YOUR TASK>
Retype, exactly as they appear below, the lines between the line holding "Image resolution: width=658" and the line holding "Given: Select the Mark Twain name", both ends included.

*** INFORMATION PROVIDED ***

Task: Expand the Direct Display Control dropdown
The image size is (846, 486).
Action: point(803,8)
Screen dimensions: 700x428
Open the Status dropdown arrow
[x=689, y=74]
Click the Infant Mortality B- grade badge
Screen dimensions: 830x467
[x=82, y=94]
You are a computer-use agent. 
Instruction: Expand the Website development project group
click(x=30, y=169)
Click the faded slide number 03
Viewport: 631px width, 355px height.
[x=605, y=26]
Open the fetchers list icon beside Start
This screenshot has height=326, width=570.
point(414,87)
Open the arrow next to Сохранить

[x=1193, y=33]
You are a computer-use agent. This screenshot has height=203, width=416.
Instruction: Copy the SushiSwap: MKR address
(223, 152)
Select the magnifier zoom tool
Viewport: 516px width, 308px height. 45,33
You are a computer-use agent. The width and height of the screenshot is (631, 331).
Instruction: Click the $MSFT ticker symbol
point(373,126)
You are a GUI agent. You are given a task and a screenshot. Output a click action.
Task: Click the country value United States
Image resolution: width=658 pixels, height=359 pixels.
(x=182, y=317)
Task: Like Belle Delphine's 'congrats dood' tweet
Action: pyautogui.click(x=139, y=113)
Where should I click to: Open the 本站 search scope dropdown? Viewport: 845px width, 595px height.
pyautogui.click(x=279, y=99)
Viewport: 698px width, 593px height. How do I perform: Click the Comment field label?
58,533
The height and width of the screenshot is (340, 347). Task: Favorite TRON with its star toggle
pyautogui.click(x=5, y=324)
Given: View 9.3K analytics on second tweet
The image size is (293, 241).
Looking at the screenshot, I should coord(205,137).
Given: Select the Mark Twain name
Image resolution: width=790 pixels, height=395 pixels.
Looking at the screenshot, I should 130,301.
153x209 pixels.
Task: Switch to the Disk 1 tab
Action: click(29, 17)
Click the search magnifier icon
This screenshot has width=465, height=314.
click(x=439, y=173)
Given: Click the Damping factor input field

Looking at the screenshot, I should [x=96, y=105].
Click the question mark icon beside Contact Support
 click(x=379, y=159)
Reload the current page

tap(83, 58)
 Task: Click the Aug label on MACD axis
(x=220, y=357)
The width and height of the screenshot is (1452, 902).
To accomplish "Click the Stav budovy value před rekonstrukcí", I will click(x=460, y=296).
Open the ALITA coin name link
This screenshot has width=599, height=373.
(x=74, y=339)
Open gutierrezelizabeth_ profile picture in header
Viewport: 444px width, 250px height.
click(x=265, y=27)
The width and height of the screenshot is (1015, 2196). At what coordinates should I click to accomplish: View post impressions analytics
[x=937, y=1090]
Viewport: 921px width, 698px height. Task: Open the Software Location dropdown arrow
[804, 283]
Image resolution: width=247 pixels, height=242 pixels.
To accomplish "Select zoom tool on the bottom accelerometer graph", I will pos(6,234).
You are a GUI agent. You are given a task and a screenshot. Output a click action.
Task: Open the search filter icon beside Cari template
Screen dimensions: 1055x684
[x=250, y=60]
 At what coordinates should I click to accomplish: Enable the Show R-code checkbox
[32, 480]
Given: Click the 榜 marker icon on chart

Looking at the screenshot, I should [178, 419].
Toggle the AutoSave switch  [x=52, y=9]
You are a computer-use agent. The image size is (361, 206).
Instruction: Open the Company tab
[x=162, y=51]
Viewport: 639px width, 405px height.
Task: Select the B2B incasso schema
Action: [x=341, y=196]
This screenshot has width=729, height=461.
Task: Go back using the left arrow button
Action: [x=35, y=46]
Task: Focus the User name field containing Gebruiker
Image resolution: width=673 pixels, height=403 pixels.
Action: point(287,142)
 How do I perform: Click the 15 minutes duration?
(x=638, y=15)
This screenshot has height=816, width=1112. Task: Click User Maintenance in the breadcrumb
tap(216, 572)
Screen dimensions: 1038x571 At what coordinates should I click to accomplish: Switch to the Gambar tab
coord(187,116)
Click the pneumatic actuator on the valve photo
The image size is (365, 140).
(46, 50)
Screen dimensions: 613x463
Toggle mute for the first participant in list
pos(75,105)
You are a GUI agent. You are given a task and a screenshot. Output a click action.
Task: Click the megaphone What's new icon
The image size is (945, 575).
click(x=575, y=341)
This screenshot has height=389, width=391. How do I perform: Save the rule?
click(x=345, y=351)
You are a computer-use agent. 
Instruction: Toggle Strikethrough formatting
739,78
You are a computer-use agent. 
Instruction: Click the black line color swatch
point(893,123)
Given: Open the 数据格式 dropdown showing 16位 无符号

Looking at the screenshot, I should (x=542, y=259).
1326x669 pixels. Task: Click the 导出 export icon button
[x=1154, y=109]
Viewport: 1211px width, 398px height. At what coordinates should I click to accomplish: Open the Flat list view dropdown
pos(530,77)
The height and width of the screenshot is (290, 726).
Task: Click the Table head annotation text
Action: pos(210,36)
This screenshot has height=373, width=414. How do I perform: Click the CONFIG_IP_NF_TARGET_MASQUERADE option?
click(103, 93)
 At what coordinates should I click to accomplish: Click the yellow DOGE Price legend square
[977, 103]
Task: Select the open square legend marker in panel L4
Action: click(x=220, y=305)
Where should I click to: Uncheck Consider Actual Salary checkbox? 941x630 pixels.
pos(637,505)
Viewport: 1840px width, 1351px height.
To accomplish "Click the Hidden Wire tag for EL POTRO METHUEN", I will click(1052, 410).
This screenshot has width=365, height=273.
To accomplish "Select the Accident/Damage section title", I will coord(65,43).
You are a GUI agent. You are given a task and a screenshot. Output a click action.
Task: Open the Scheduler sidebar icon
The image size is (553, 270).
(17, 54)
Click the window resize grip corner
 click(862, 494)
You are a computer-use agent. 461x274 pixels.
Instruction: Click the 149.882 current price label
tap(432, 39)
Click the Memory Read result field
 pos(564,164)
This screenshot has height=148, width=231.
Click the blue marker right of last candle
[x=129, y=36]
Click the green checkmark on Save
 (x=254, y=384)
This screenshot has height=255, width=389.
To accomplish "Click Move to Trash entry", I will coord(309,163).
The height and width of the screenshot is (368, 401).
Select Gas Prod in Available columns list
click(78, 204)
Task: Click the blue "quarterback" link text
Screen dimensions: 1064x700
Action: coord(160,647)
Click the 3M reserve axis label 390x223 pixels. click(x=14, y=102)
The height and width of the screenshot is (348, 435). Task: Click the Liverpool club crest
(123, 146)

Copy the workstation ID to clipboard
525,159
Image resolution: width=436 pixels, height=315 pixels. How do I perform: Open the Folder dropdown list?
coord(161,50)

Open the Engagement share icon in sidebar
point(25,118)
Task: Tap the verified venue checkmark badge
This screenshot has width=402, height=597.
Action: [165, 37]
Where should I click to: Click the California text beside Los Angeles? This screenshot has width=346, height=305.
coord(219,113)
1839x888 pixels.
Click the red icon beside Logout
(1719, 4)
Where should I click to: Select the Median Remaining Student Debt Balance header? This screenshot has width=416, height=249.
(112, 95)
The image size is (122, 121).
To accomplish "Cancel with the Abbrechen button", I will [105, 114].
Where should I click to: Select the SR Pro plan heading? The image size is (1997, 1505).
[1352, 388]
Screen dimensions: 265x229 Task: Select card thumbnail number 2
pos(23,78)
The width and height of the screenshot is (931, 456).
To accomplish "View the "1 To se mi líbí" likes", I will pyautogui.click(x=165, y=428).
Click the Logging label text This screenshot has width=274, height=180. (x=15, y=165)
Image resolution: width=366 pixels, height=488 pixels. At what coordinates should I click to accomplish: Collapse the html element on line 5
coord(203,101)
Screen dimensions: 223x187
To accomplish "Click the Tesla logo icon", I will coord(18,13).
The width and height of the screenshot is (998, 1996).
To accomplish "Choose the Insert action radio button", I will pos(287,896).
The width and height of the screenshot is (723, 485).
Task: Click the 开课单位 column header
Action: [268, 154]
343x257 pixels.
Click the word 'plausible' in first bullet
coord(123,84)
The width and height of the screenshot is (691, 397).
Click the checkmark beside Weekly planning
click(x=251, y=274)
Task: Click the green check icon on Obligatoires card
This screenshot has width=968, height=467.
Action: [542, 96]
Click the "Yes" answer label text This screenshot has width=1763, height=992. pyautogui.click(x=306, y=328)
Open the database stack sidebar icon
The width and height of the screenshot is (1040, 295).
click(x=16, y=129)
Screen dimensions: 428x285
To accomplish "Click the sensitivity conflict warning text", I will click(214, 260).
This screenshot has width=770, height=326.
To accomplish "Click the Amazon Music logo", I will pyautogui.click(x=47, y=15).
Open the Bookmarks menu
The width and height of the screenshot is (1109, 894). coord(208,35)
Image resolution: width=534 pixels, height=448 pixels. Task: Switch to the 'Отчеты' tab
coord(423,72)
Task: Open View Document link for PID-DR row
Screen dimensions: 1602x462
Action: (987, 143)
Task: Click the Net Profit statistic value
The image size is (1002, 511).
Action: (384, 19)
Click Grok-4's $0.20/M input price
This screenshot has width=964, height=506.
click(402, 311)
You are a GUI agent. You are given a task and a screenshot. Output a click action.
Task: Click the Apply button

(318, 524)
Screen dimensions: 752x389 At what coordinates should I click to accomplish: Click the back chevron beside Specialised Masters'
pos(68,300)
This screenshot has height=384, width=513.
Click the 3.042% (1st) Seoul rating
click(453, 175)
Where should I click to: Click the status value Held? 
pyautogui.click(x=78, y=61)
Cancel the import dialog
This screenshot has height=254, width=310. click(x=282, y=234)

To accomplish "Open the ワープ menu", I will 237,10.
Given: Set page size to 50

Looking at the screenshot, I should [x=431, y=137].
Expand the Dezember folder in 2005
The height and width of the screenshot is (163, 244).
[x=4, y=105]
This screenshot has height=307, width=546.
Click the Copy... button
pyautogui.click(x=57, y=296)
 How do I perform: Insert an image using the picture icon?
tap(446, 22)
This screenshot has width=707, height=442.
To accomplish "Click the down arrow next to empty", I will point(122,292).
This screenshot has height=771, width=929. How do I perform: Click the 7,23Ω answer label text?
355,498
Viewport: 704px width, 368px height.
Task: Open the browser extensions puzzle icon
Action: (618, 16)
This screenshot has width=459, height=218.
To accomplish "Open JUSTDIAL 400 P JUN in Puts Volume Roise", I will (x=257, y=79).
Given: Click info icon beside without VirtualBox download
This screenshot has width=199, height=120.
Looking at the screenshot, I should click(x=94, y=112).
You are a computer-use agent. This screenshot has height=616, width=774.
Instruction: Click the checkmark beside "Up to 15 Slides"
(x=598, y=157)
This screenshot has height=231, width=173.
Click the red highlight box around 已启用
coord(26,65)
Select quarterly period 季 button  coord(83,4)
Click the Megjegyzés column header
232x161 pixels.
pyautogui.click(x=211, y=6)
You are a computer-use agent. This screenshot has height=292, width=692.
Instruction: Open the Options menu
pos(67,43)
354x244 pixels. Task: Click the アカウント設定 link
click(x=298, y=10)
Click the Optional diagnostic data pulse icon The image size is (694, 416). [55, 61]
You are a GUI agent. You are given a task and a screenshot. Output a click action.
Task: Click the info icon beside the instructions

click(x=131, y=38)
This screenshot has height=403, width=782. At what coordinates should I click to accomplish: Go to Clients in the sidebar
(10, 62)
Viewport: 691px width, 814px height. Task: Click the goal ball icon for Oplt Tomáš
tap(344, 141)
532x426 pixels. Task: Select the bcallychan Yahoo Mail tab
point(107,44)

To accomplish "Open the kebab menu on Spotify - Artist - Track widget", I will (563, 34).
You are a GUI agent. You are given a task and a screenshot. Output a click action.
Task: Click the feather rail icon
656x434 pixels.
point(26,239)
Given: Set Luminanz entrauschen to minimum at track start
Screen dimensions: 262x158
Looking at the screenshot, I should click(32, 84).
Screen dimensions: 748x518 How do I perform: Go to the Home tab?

*** End of INFORMATION PROVIDED ***

TASK OUTPUT>
Image resolution: width=658 pixels, height=359 pixels.
(x=182, y=317)
Task: Like Belle Delphine's 'congrats dood' tweet
Action: pyautogui.click(x=139, y=113)
Where should I click to: Open the 本站 search scope dropdown? Viewport: 845px width, 595px height.
pyautogui.click(x=279, y=99)
Viewport: 698px width, 593px height. How do I perform: Click the Comment field label?
58,533
The height and width of the screenshot is (340, 347). Task: Favorite TRON with its star toggle
pyautogui.click(x=5, y=324)
Given: View 9.3K analytics on second tweet
The image size is (293, 241).
Looking at the screenshot, I should coord(205,137).
Given: Select the Mark Twain name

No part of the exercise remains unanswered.